Requirement 1
Reproduce the child obesity study report word for word, everything from "Each simulated population" down to "have obesity at age 35.".
Requirement 2
Name the diseases that the child obesity study report links with adult obesity.

Researchers from the Harvard T.H. Chan School of Public Health have found that excess weight in childhood is a strong predictor of adult obesity. At the current rate of child obesity, over half of the children living in the United States today will be obese at age 35.
“Adult obesity is linked with increased risk of diseases such as diabetes, heart disease, and cancer,” said study lead author Zachary Ward. “Our findings highlight the importance of prevention efforts for all children as they grow up, and of providing early interventions for children with obesity to minimize their risk of serious illness in the future.”
The researchers combined advanced computational methods with a new statistical approach to account for long-term weight gain trends in the United States. Using height and weight data from five longitudinal studies of 41,567 individuals, they developed 1,000 virtual populations of children.
Each simulated population contained 1 million children up to age 19 to represent the population of the United States in 2016. Next, the researchers predicted height and weight trajectories from childhood to age 35.
The results of the study showed that obesity will be an issue for over 57 percent of children in the United States as they grow older. Out of all of the children projected to have adult obesity, half will develop it as children.
The authors of the study explained that excess weight gained during childhood can put children on a course that is difficult to change. The research demonstrated that 75 percent of overweight two-year-olds will still have obesity at age 35.
Severe obesity, which currently affects 4.5 million children in the United States, increases the risk of adult obesity even more. For example, severely obese five-year-olds only have a 1 in 10 chance of not having obesity at age 35.
The study also revealed that children without weight issues still run a high risk of adult obesity. Many of the youths projected to have obesity as adults are not yet dealing with excess weight in childhood. Furthermore, Hispanic and African Americans are more likely than Caucasians to experience obesity between the ages of 2 and 35.
“It is critically important to implement policies and programs to prevent excess weight gain, starting at an early age,” said study senior author Steven Gortmaker. “Plenty of cost-effective strategies have been identified that promote healthy foods, beverages, and physical activity within school and community settings.”
The research will be published in the November 30, 2017 issue of the New England Journal of Medicine.

Saved entries:
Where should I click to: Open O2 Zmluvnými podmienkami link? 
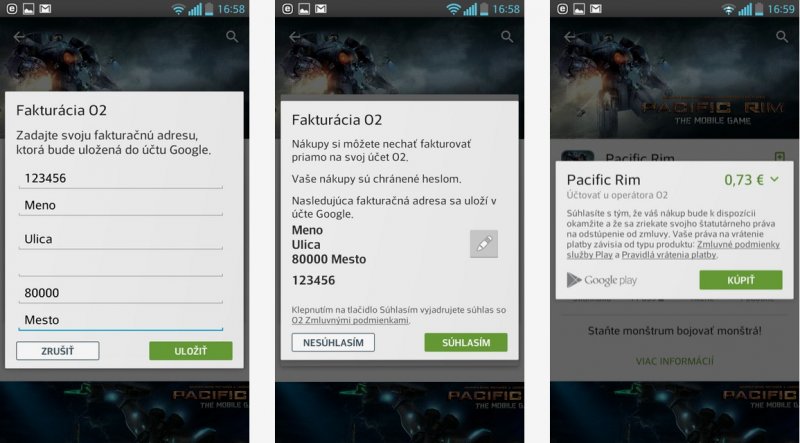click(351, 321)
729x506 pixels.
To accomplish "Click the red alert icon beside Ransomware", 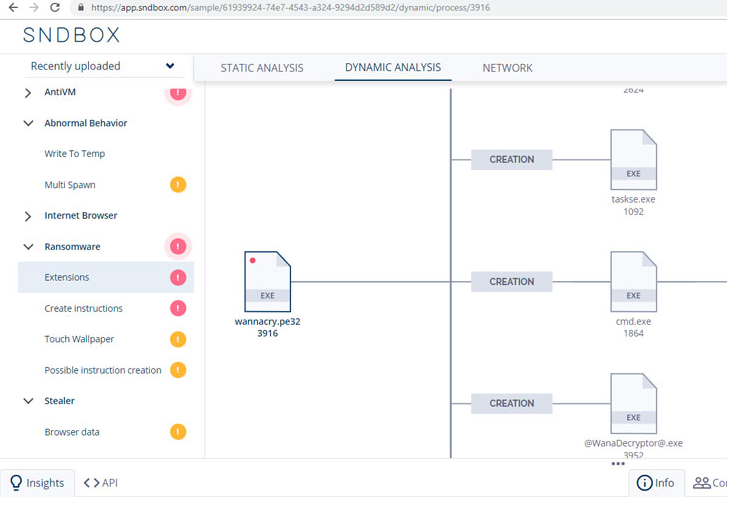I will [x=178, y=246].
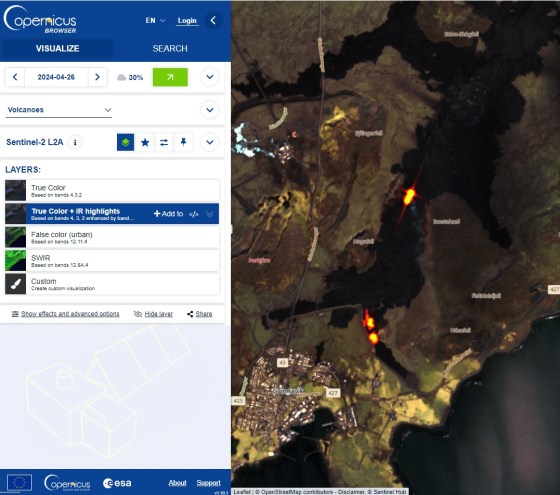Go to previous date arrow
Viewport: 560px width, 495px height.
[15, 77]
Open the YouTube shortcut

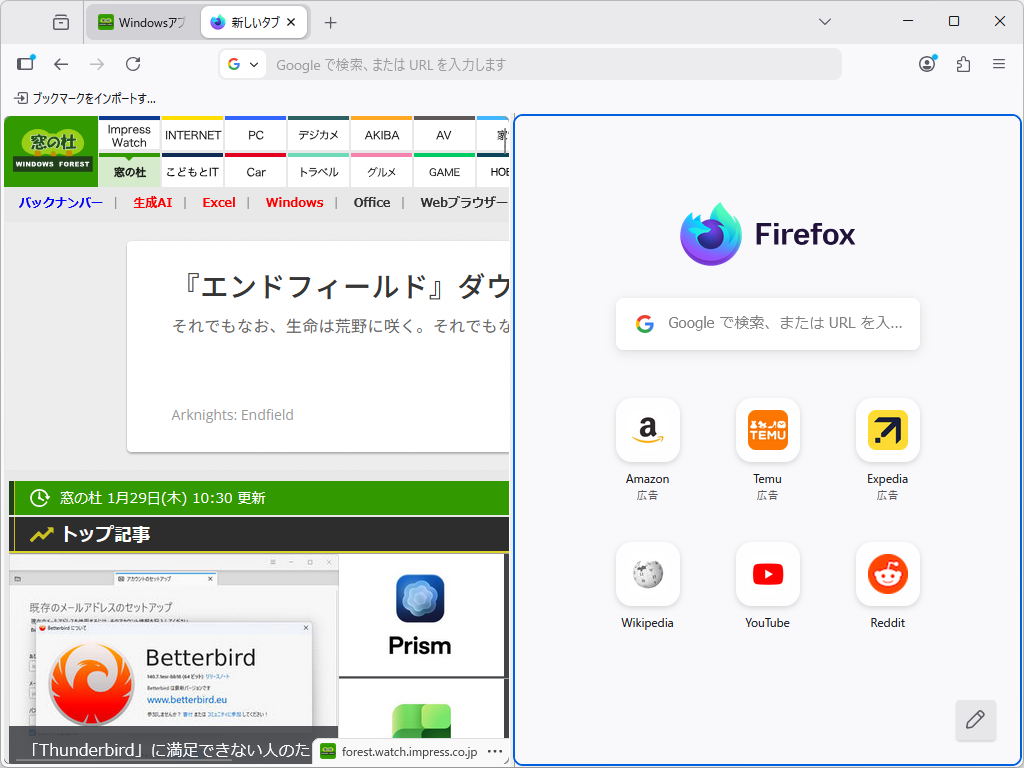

Task solution 1
Each simulated population contained 1 million children up to age 19 to represent the population of the United States in 2016. Next, the researchers predicted height and weight trajectories from childhood to age 35.
The results of the study showed that obesity will be an issue for over 57 percent of children in the United States as they grow older. Out of all of the children projected to have adult obesity, half will develop it as children.
The authors of the study explained that excess weight gained during childhood can put children on a course that is difficult to change. The research demonstrated that 75 percent of overweight two-year-olds will still have obesity at age 35.

Task solution 2
Diabetes, heart disease, cancer